In 1954 Art received an MS from Columbia University, where he worked with Jack Miller, and in 1957 was awarded a PhD from MIT. Advised by Charles Coryell, Art did his thesis on the chemical separation of heavy elements, his area of expertise. Art then joined the group of Gerhart Friedlander in Brookhaven National Laboratory’s chemistry department and used accelerators to study exotic atomic nuclei. He measured the half-life of helium-8 and the properties of various isotopes that have delayed proton emission. Art’s calcium-37 data were crucial for interpreting Raymond Davis Jr’s Nobel Prize–winning solar neutrino experiment.

In 1966 Art moved to the Lawrence Radiation Laboratory (later Lawrence Berkeley National Laboratory) in Berkeley, California, where he remained for the rest of his career. Together with Joseph Cerny and Earl Hyde, he used the Bevatron proton beam and novel electronic detectors to discover numerous nuclear isotopes with an extreme imbalance of neutrons and protons, notably lithium-11. Study of such isotopes at the limit of nuclear stability remains at the forefront of nuclear-physics research.

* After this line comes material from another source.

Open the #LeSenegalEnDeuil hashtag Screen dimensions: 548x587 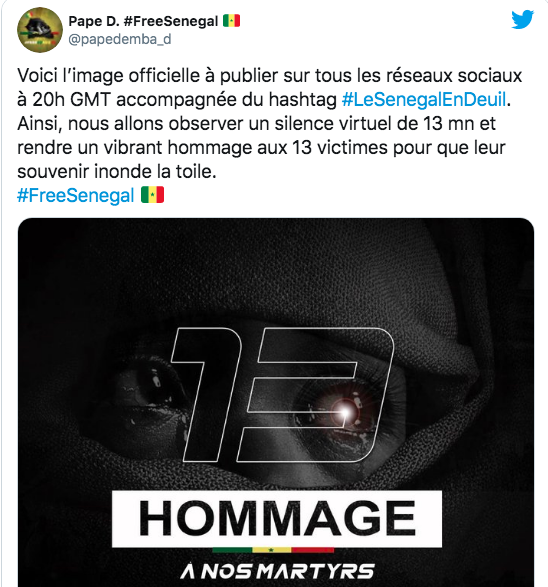click(424, 100)
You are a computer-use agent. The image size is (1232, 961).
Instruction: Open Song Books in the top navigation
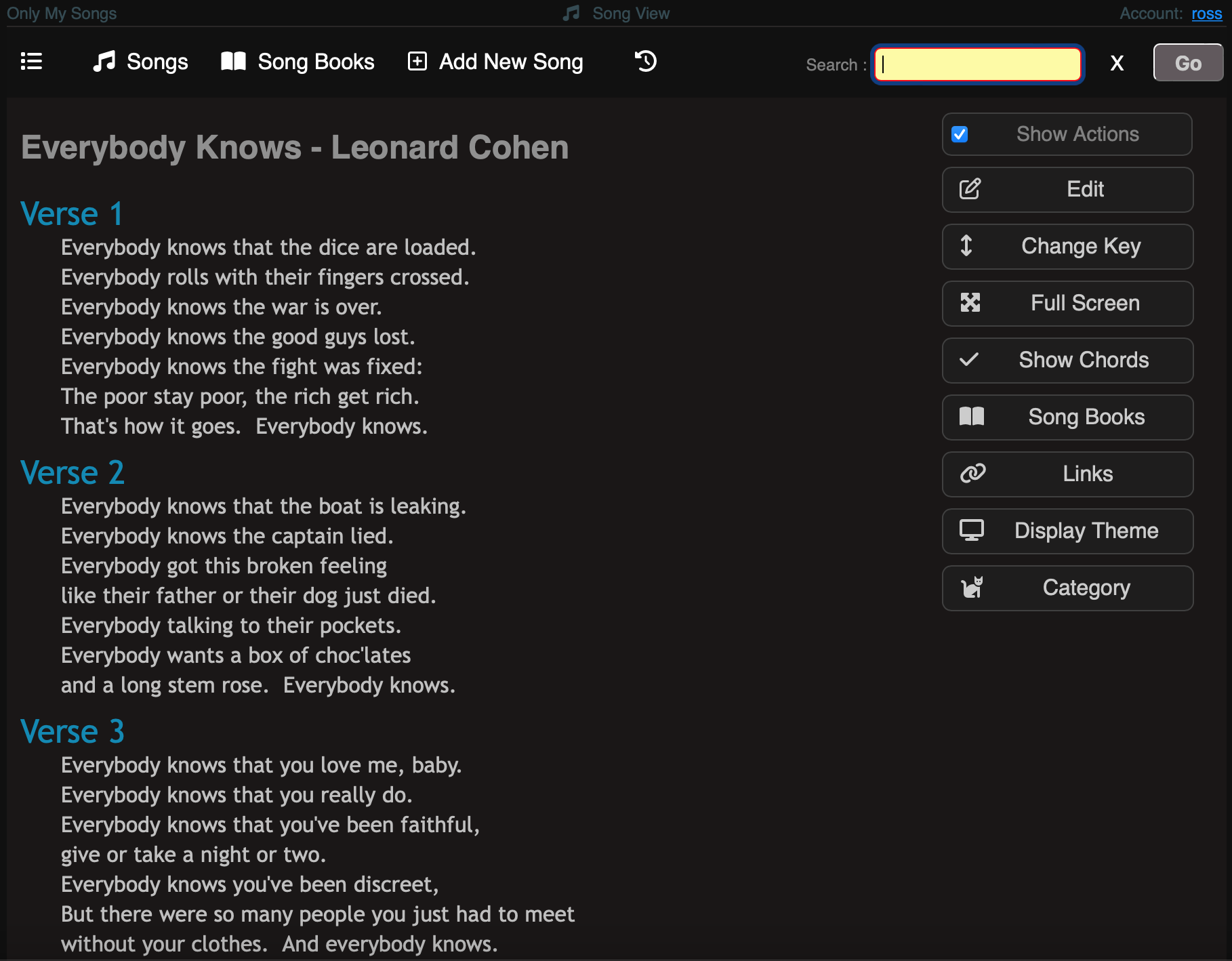coord(297,62)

Art used the newly commissioned nuclear beams of the Berkeley Bevalac in the mid 1970s to study nuclear matter at very high temperature and density. To measure such complex collisions, Art, Hans Gutbrod, Hans Georg Ritter, and their collaborators developed a novel instrument with a large solid angle and high granularity: the Plastic Ball detector. In analyzing the data it produced, Ritter, Art, and colleagues found that hot nuclear matter flows much like a liquid, with properties that are well described by calculations based on hydrodynamics. Their landmark result was published in Physical Review Letters in 1984.

Soon thereafter, CERN initiated plans for much-higher-energy nuclear beams in the Super Proton Synchrotron. For the program, Art and colleagues developed a new experiment, called WA80, with the Plastic Ball as a component.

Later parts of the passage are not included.